The deferral of even smaller-scale projects such as infill drilling and facilities upgrades “will probably harm production in the medium-term”, says Slater. “There is an argument for companies to leave barrels in the ground until prices begin to recover, encouraging deferrals that would have a quick impact on production.”
Larger developments, in his view, will likely need a belief in long-term price recovery to reach sanction. But hardpushed oil services providers may lower prices to secure work, so this could bring future capex savings.
The North Sea had also been anticipating further M&A activity, with utilities Centrica and SSE’s upstream gas assets on the block and Siccar Point having initiated a sales process last year. Other deals are agreed but not completed.
Any uncompleted deal prices negotiated in a $60/bl+ oil price environment “may no longer be seen as relevant”, warns Slater. Price volatility is also a risk to deal-making in the near-term.

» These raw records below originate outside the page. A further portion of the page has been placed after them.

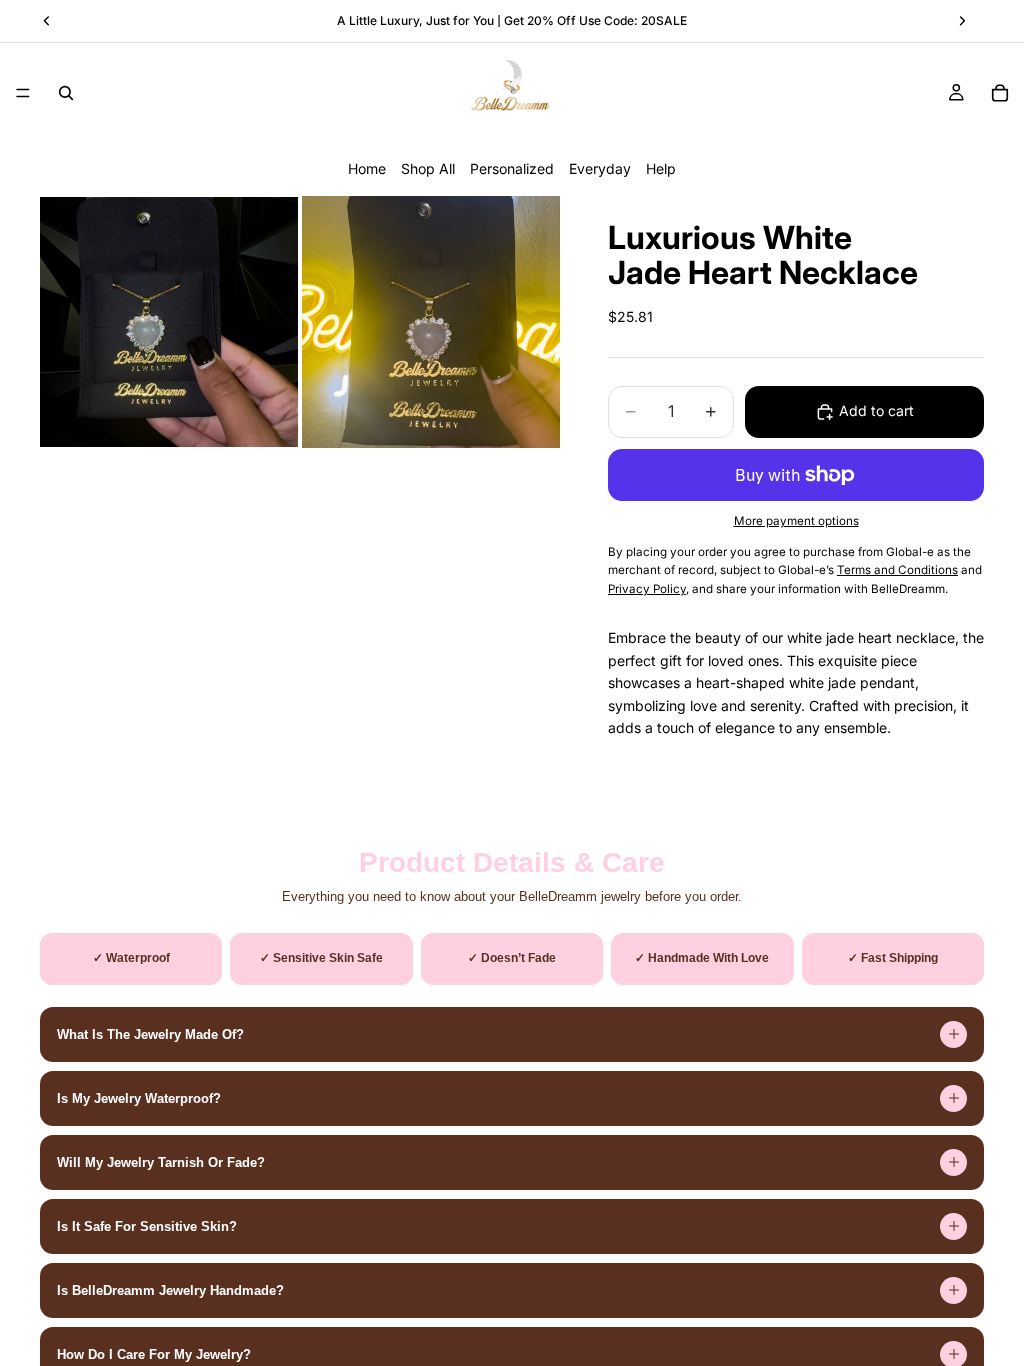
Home (367, 168)
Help (661, 168)
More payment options (796, 521)
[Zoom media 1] (169, 322)
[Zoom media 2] (431, 322)
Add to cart (876, 410)
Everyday (600, 168)
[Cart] (1000, 93)
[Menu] (23, 93)
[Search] (66, 93)
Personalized (512, 168)
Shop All (428, 168)
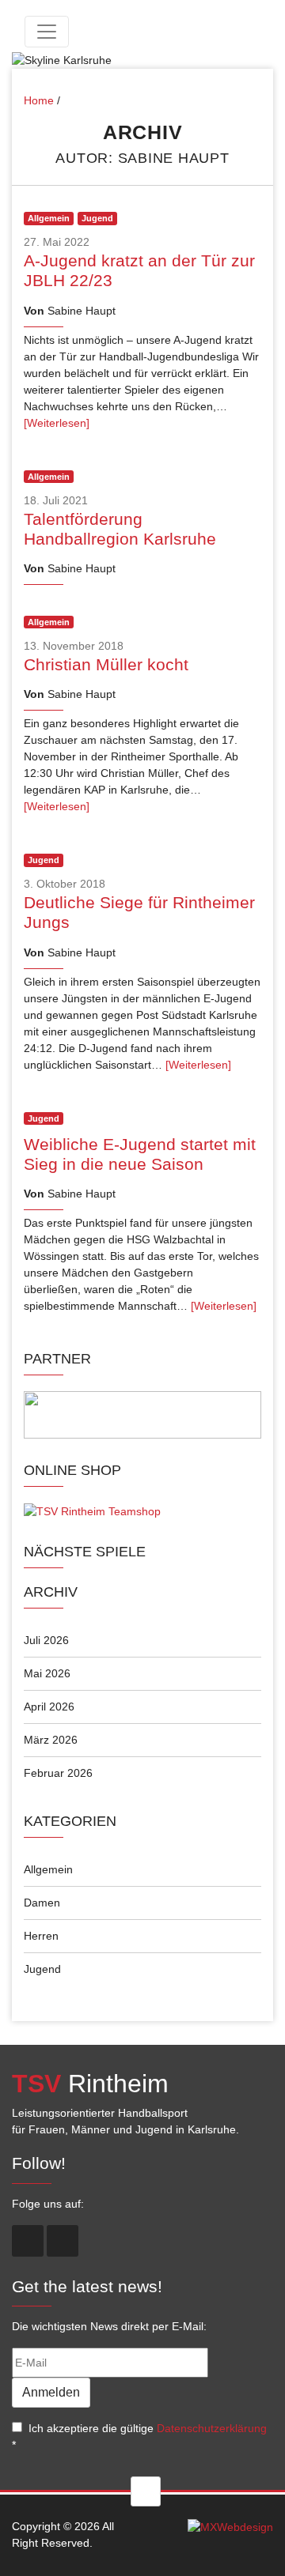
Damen (42, 1902)
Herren (41, 1935)
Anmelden (51, 2392)
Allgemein (48, 1869)
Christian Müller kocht (106, 664)
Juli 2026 (46, 1640)
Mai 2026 (47, 1673)
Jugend (42, 1969)
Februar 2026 (58, 1773)
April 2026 (49, 1706)
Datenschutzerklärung (212, 2428)
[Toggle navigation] (47, 31)
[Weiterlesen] (56, 423)
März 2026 (51, 1739)
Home (39, 100)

Volatility risks a “mismatch” between the oil price assumptions of would-be bidders and what sellers hope to achieve, a challenge Slater witnessed in the 2015-16 North Sea M&A market.
“On the other hand, some companies were able to use the last downturn to find assets at attractive prices by finding sellers with more price flexibility. There will doubtless be some firms seeing the current price downturn as a buying opportunity,” he says.